/social_press_clean

Cleaning steps for the social pressure project

Primary LanguageJupyter Notebook

Data merging and cleaning for the social pressure project

Files modifying the database

  1. C_01_merge_sources.ipynb : merges the 3 scraping rounds.

  2. C_02_remove_scraped_strings_errors.ipynb : removes events scraped by error.

  3. C_03_create_search_str_dates.ipynb : Creates a string __date variable identifying the database events.

  4. C_04_clean_text.ipynb : Creates a variable text_clean with the cleaned versions of the tweet texts.

  5. C_05_tag_dup100.ipynb : Creates a variable dup_100 with tweets repeated 100 and more times (using the cleaned version of the tweets texts)

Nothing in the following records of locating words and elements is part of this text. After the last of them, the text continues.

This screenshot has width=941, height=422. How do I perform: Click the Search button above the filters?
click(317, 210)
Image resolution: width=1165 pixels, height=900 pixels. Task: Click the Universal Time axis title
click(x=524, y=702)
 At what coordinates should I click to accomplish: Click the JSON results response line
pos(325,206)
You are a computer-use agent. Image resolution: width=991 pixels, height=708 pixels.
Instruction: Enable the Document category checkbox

  6. C_06_clean_users_names_and_empty_tweets.ipynb : Cleans users names and empty tweets

  7. C_07_search_strings_not_in_tweets.ipynb : Creates 3 variables to check if the search string appears in the texts (str_in_text) of the tweets, in the usernames (str_in_user) or in the related conversations (str_in_conv)

  8. C_08_merge_with_events_ids.ipynb : Merges the tweets database with the related events ids / calculates the number of tweets by event

Files to explore the database

  1. E_01_explore_by_events.ipynb : Explore data by events.

  2. E_02_explore_busers.ipynb : Explore data by users.

  3. E_02_explore_busers.ipynb : Explore no matches (tweets with no search strings in the text, user name or coversation).